Try it:
The answer should be an exact repeat of the stretch of material below from the line containing "This screenshot has width=1536, height=754." through the line containing "You are a computer-use".

[Data to use — start]

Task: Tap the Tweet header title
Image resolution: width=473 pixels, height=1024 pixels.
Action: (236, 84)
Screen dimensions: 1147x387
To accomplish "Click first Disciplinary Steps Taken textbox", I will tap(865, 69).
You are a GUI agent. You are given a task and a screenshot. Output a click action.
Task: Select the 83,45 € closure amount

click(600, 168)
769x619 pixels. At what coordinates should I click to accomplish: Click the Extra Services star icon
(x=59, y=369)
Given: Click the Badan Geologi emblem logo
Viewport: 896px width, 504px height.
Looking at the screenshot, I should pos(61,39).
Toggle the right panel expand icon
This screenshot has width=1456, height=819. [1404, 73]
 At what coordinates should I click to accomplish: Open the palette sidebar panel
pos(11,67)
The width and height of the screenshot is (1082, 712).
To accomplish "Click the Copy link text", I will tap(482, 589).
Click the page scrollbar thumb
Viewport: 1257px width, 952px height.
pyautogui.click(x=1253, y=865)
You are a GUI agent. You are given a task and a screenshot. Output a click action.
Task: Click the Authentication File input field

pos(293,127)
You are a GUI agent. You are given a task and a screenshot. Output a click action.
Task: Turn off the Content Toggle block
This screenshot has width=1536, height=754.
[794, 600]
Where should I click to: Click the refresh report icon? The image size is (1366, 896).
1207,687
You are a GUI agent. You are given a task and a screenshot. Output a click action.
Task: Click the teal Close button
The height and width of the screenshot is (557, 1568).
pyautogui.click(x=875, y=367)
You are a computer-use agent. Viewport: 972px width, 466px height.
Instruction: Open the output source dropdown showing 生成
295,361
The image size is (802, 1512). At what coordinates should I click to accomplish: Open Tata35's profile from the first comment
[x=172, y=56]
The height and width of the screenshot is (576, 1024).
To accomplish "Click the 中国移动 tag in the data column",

[Data to use — finish]

Your solution:
This screenshot has width=1536, height=754.
[794, 600]
Where should I click to: Click the refresh report icon? The image size is (1366, 896).
1207,687
You are a GUI agent. You are given a task and a screenshot. Output a click action.
Task: Click the teal Close button
The height and width of the screenshot is (557, 1568).
pyautogui.click(x=875, y=367)
You are a computer-use agent. Viewport: 972px width, 466px height.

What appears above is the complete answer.